Sulcatone (aka 6-methyl-5-hepten-2-one) is a volatile odorant, meaning that (1) it can fairly easily end up floating about in the air around us, and (2) it has a smell. It's emitted by various plants and animals, and serves a variety of functions. For some reason, relative to other animals, humans produce a lot of it. Consequently, mosquitoes that prefer to consume human blood can use our sulcatone stink to hunt us down. Other blood-feeding insects including bed bugs and highland midges likely use the same approach.
Sulcatone is apparently found in citronella oil, which makes me wonder how the heck those citronella candles marketed to ward off mosquitoes work. Maybe they overwhelm the mosquitoes' sense of smell?
Ants of the genus Lasius will emit sulcatone if they are attacked by a predator in order to alert their neighbours and cause them to scatter. Substances used for this purpose are called alarm pheromones. In turn, it is thought that certain beetles residing in ant nests (ants form all sorts of interesting symbiotic relationships with other organisms) will emit sulcatone to avoid being attacked by their hosts.
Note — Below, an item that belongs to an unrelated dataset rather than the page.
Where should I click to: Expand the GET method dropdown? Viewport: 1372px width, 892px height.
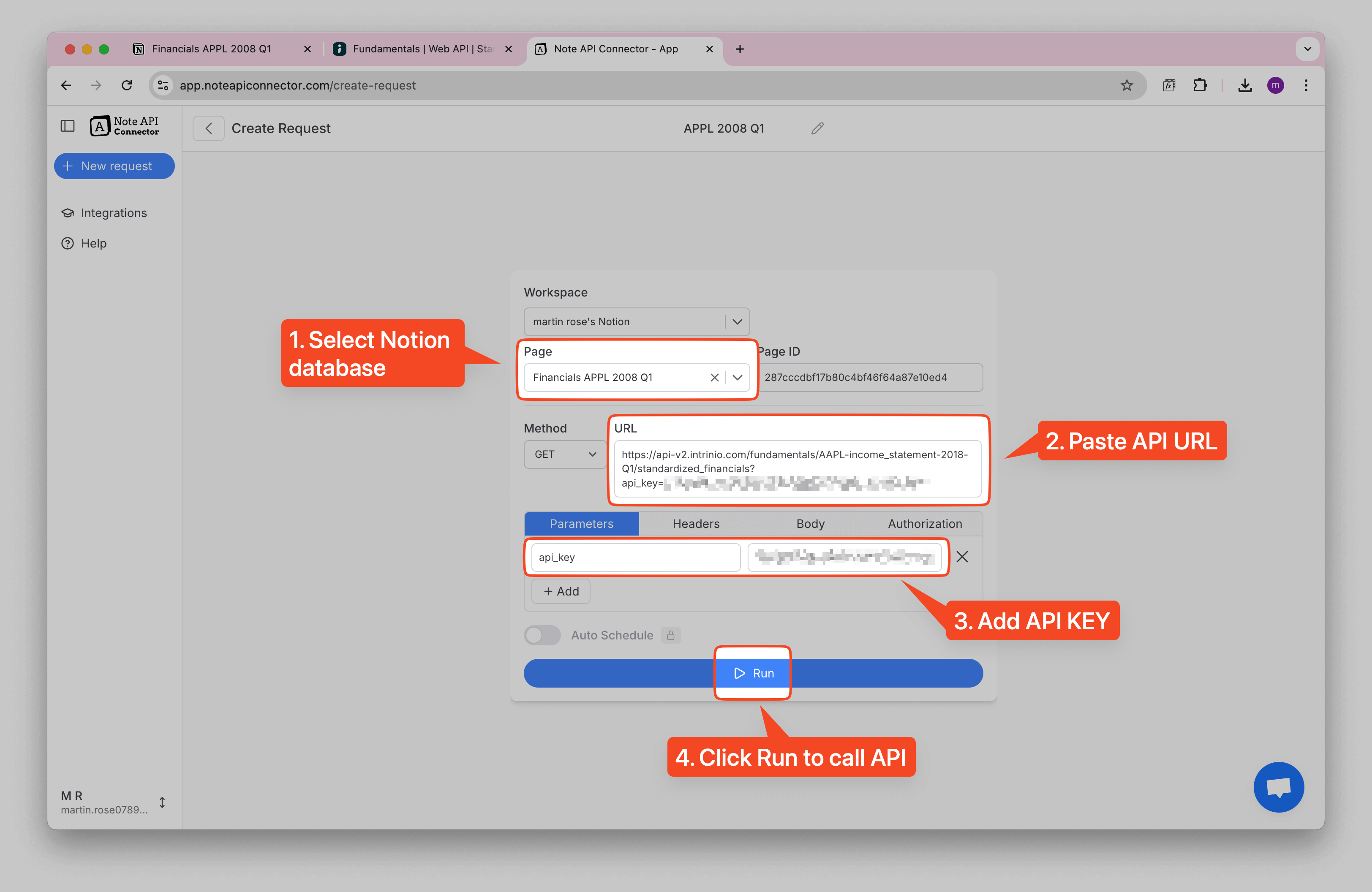[593, 454]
In other ant species, sulcatone will call forth an army to attack a predator. Wolf spiders and other ant munching arthropods will thus avoid areas where the chemical has been released. Gelis agilis, a small wingless parasitoid wasp (it paralyzes a host and injects it with a single egg, which hatches into a larva that feeds on the host) also releases sulcatone when alarmed. It is thought that it uses the chemical to mimic the ant response, scaring away a predator that might also happen to eat the wasp.